The NAD is a little different to many of those rivals however. The HDMI specification comes with the promise of a degree of futureproofing that is fairly unusual in these technologically turbulent times. The auto calibration software is the Dirac suite rather than the more usual suspects. It also supports streaming hardware and software that is regarded as some of the best in the industry. There’s plenty in the T777v3’s specification that suggests it is something a little different to the norm.
There is something not in the specs that is worthy of note too. NAD knows their way around amplifiers.
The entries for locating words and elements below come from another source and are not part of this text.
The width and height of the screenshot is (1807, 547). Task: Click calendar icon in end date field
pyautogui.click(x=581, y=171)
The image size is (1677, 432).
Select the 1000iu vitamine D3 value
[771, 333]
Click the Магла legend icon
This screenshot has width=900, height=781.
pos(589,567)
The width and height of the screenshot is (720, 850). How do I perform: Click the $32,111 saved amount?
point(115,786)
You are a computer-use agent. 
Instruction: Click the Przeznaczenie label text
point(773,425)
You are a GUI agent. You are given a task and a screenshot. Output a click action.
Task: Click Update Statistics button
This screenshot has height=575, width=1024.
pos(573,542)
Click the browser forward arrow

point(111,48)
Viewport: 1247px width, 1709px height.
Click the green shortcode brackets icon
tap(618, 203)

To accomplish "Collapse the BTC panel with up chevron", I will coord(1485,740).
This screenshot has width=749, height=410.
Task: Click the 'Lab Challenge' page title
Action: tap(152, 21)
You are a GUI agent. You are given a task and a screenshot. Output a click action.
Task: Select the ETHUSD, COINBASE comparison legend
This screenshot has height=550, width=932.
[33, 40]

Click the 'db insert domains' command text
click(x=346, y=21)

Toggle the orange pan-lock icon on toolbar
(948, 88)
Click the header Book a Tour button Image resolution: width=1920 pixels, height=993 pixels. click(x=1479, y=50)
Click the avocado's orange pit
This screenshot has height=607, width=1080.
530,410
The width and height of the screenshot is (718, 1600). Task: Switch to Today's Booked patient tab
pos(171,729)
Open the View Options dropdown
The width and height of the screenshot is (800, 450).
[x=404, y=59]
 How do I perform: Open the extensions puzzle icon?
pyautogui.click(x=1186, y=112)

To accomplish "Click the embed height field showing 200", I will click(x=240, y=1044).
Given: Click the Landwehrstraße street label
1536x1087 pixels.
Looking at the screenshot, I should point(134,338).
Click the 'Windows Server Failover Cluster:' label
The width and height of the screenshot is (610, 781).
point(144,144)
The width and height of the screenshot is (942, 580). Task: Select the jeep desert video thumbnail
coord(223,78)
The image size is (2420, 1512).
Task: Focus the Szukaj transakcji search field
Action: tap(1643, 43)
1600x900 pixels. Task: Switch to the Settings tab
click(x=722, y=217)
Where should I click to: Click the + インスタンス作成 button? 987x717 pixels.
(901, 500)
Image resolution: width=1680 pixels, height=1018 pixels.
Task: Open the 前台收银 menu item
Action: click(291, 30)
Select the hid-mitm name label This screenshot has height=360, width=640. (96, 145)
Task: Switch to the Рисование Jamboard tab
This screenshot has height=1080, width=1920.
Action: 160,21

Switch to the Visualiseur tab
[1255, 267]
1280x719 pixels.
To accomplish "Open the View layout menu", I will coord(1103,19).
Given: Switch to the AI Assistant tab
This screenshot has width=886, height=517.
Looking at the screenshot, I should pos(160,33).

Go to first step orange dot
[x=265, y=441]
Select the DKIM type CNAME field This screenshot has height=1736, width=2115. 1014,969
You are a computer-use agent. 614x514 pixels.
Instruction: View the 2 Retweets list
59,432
The T777v3 is like many of their products in that it doesn’t boast an enormous power output but this comes backed up with the idea that there should be enough power to get the job done in a fuss free and entirely pleasurable way. Has the NAD sense of sufficiency survived the move to high res, ultra high def and Atmos?
SpecificationsAt the most fundamental level, the NAD is a seven channel AV Receiver. The seven channels are listed as being 80 watts but crucially, this figure is the output of the NAD into 8 ohms, at a low distortion (0.08%) and with all channels driven at once. This is a great deal more demanding that the figures quoted by many rivals and it should mean that the NAD is capable beyond the bald numbers.
These seven channels can be used in either 5.1 with a zone 2, 7.1 or 5.1.2 with support for Dolby Atmos being part of the decoding suite. DTS X is to be added later on but at the time of writing is not supported and no logo is present on the casework. Additional power amplifiers (something that unlike a number of rivals NAD actually makes themselves) can be added to bring the 777v3 up to 5.1.4, 7.1.2 or 7.1.4 configuration. The argument over whether it is better to have all these channels on board at the outset or whether NAD’s approach is the better one will run and run but both options are available to you at the price point. Initial software versions of the 777v3 didn’t allow for 5.1.4 but this has been corrected.
This is tied to an HDMI board that is HDCP 2.2 compliant and includes support for HDR10 passthrough with Dolby Vision and HDR10+ to be added in an upcoming update. The 777 has six inputs (one on the front) and two outputs - one of which supports ARC. Additionally, two coaxial and two optical connections are fitted for legacy support. This is pretty much the NAD’s only concession to legacy connectors though. There is no analogue video switching at all on the rear panel and the only analogue connections are audio ones. A 7.1 channel input and preout are fitted and the preouts for the effects speakers are placed separately on the outer edge of the rear panel for easy access.
The other headline feature on the NAD is the fitment of Dirac. As standard, the 777v3 comes with Dirac Live LE. This performs the Dirac measurement and calibration on frequencies between 20 and 500Hz. For $99, you can upgrade to the full fat Dirac and get measurement and feedback from 20Hz to 20kHz. NAD supplies all the required hardware for you to make the measurements yourself and the process is impressively straightforward. The additional $99 cost is something that Arcam doesn’t ask you to pay with their AV Receivers but equally, the supplied fitment will cover the most problematic area of a frequency response. You can upgrade at any time so you do at least have the choice to see how the standard fitment does first.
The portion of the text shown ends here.